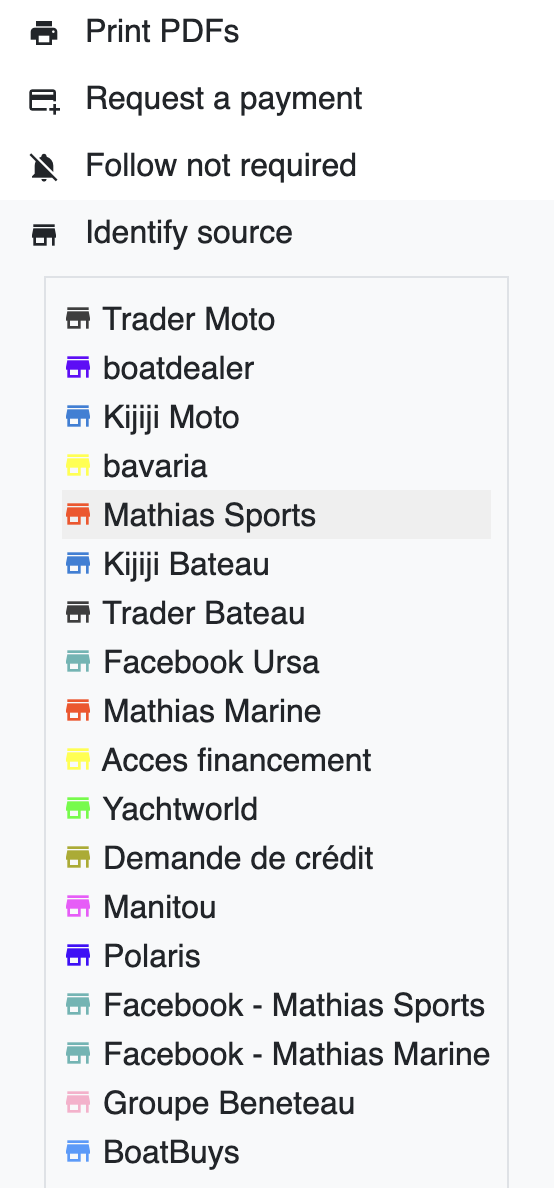Click the printer icon beside Print PDFs
Viewport: 554px width, 1188px height.
tap(44, 33)
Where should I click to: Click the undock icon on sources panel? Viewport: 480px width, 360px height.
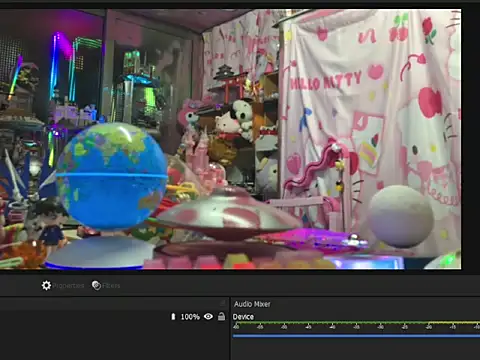(223, 303)
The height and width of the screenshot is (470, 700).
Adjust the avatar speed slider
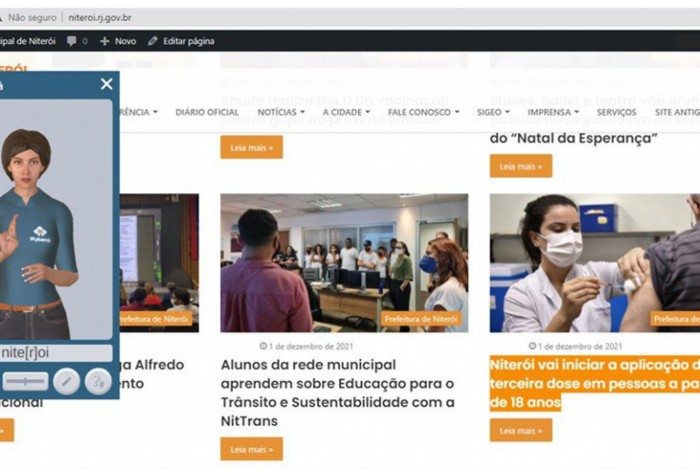click(25, 382)
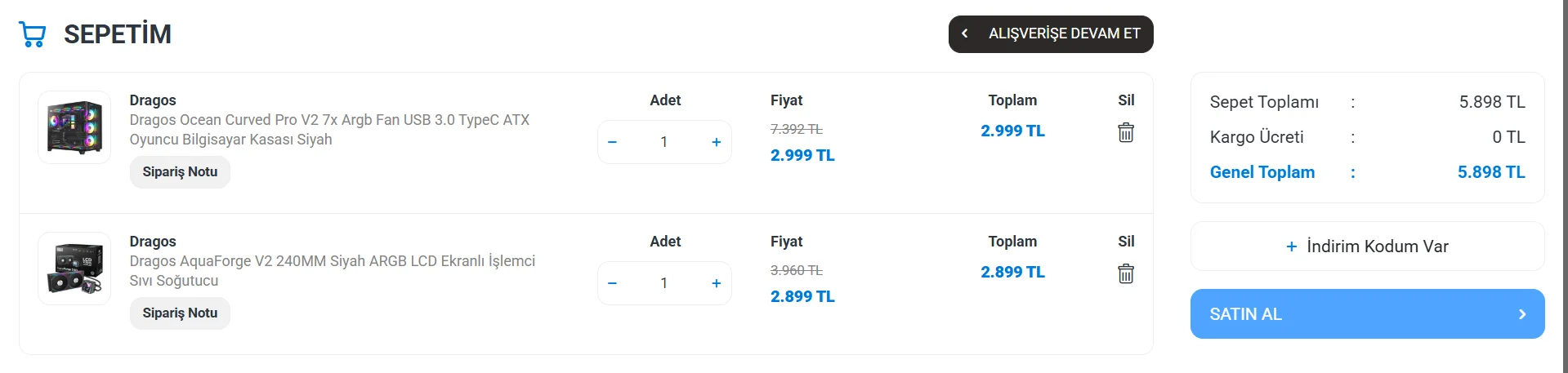This screenshot has height=373, width=1568.
Task: Decrease quantity of the Ocean Curved case
Action: [x=612, y=142]
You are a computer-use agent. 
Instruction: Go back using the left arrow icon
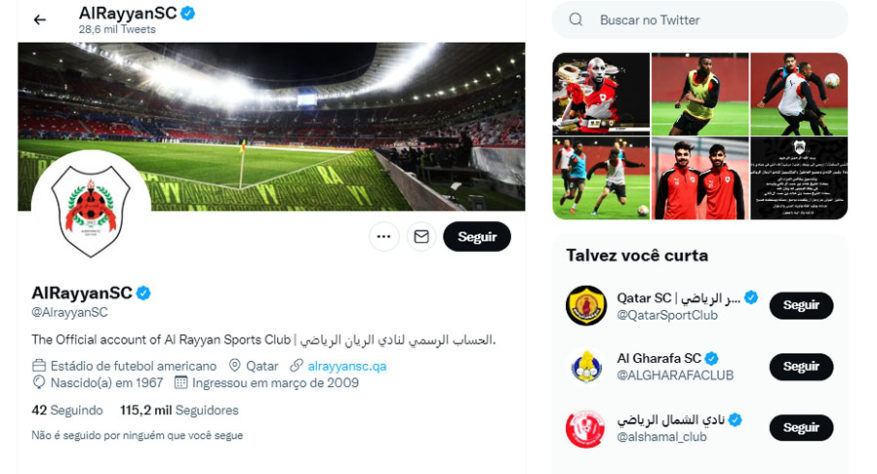point(40,20)
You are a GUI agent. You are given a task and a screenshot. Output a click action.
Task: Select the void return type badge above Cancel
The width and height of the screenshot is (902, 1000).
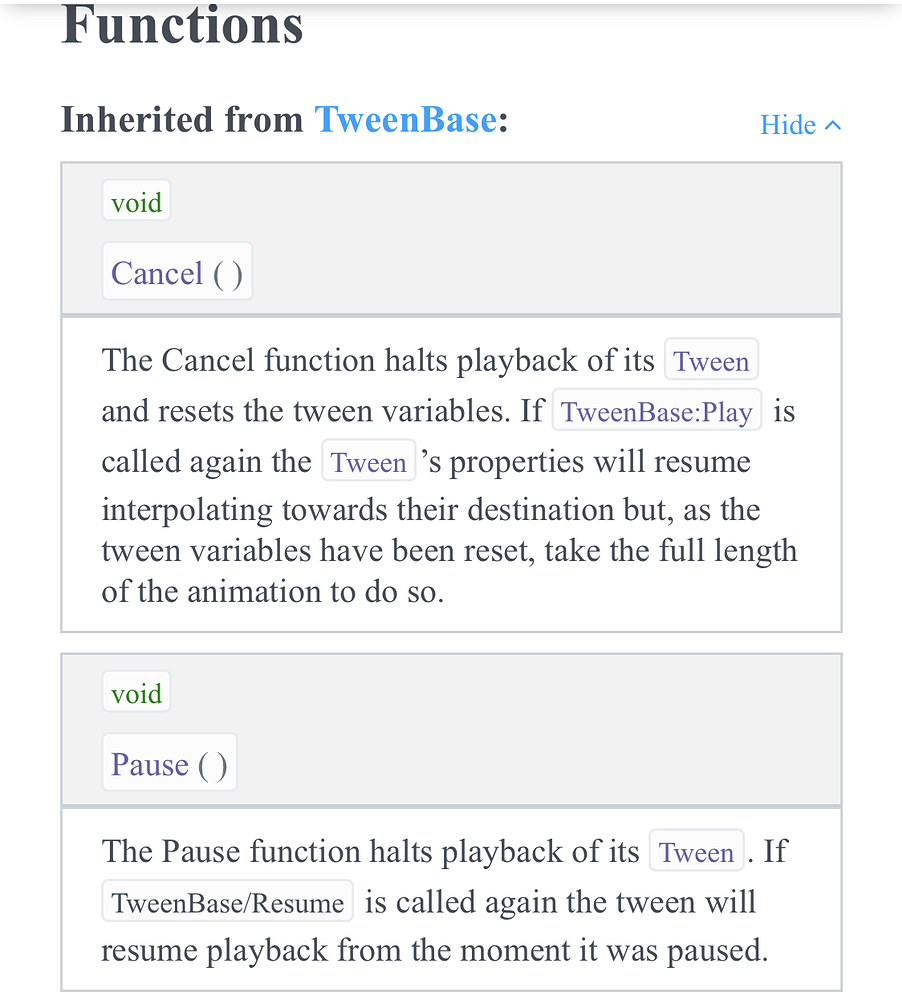click(136, 201)
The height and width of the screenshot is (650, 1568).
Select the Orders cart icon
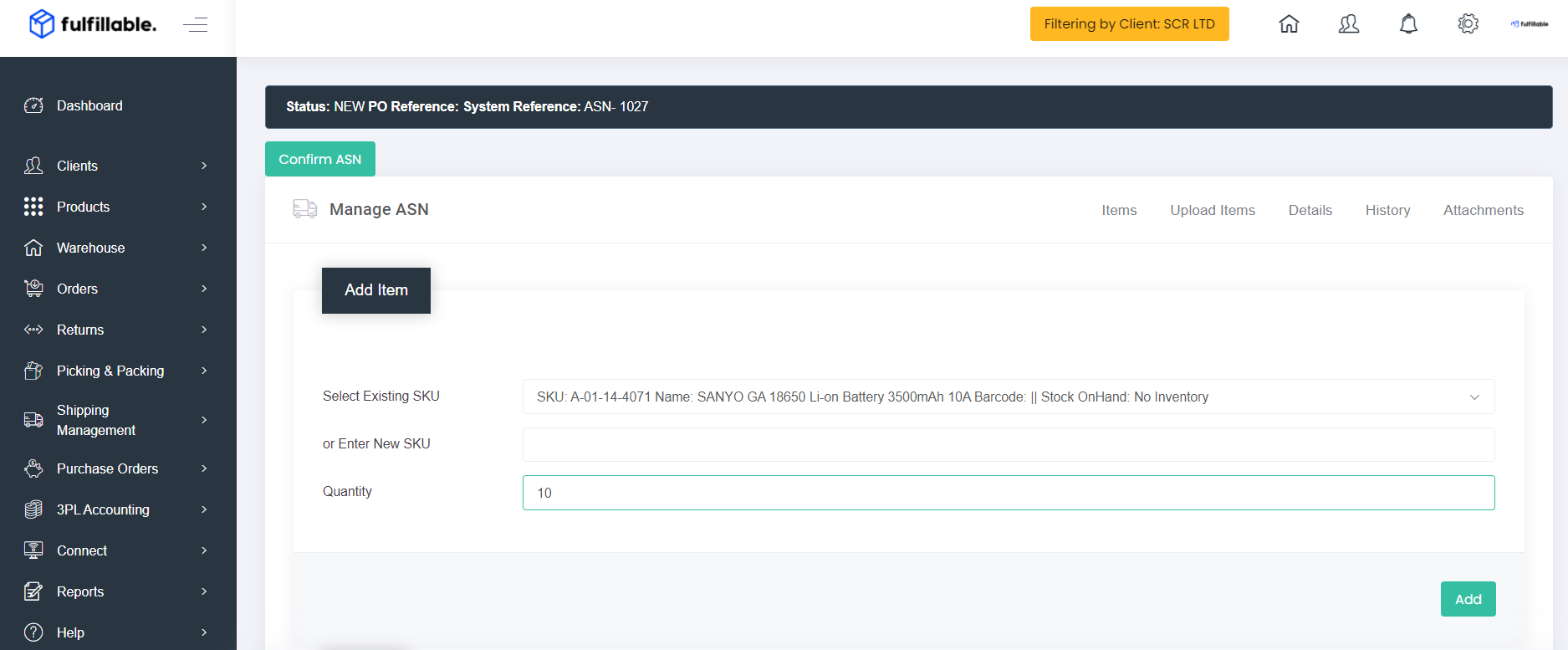coord(33,289)
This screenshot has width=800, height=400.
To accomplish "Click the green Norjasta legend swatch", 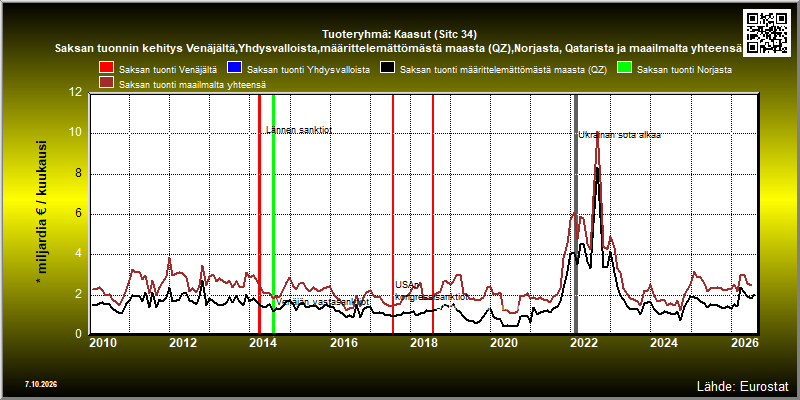I will point(625,69).
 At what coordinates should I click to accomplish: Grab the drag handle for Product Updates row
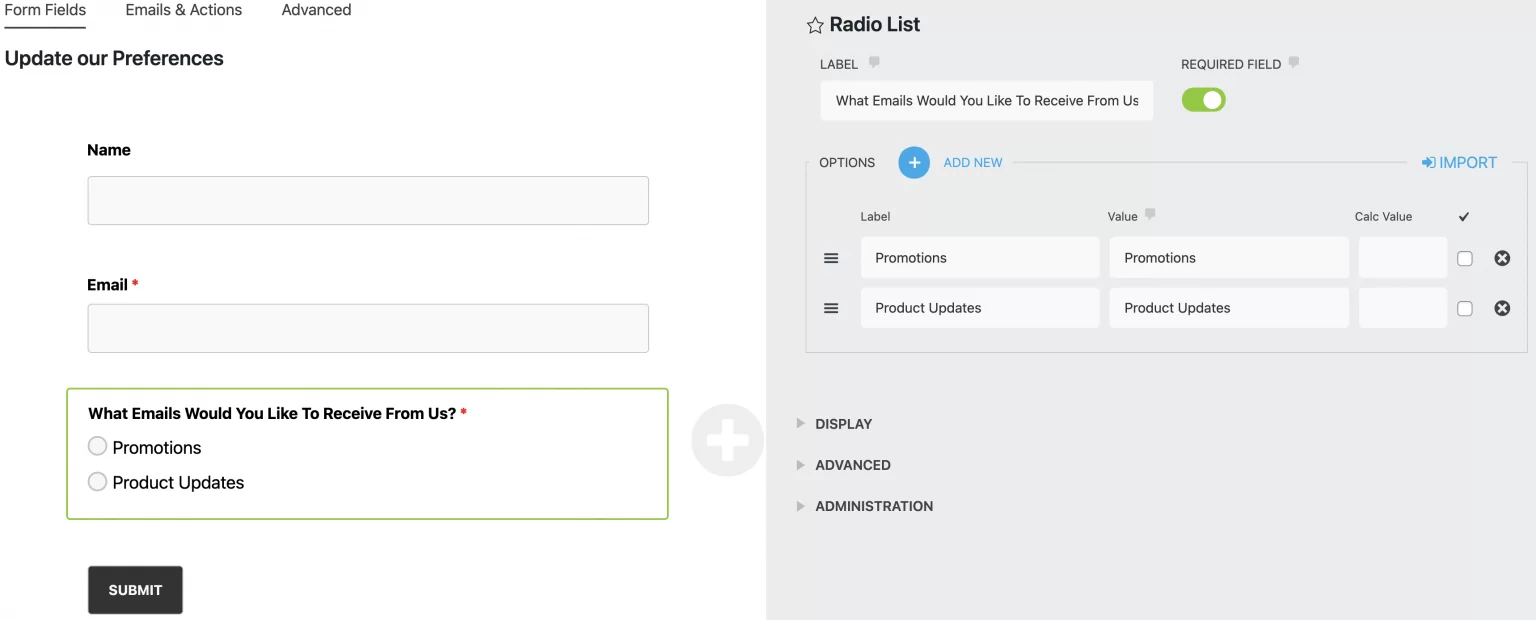(831, 307)
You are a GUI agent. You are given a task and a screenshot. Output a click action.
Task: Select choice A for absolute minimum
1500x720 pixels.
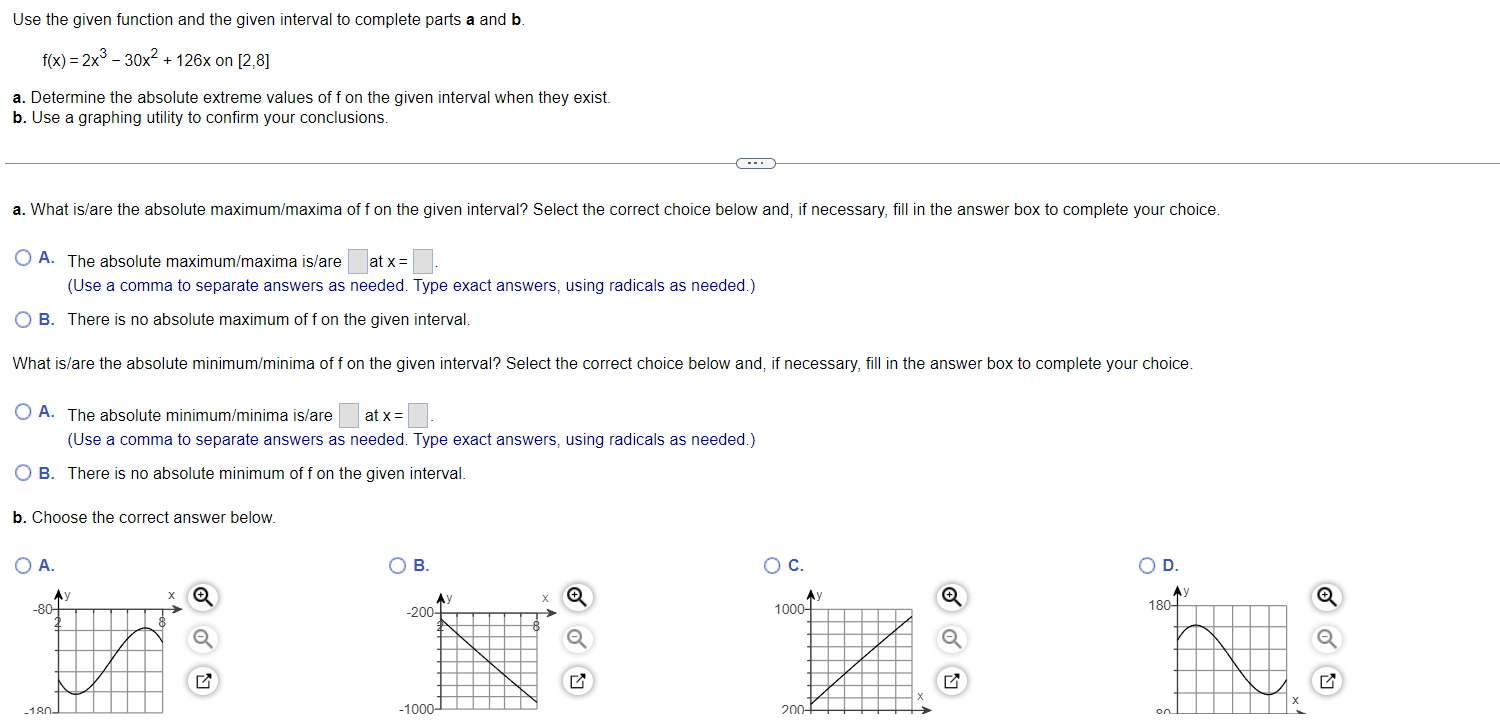point(21,411)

☆ ☆ ☆ ☆

§ What to do: In the listing above, find the line containing "Task: Select the" and the line containing "This screenshot has width=800, height=400.", then return both of them and every line between, exactly, without pictures.

§ Exercise output:
Task: Select the void return type badge above Cancel
The width and height of the screenshot is (902, 1000).
click(136, 201)
The height and width of the screenshot is (650, 1568).
Select the Orders cart icon
coord(33,289)
This screenshot has width=800, height=400.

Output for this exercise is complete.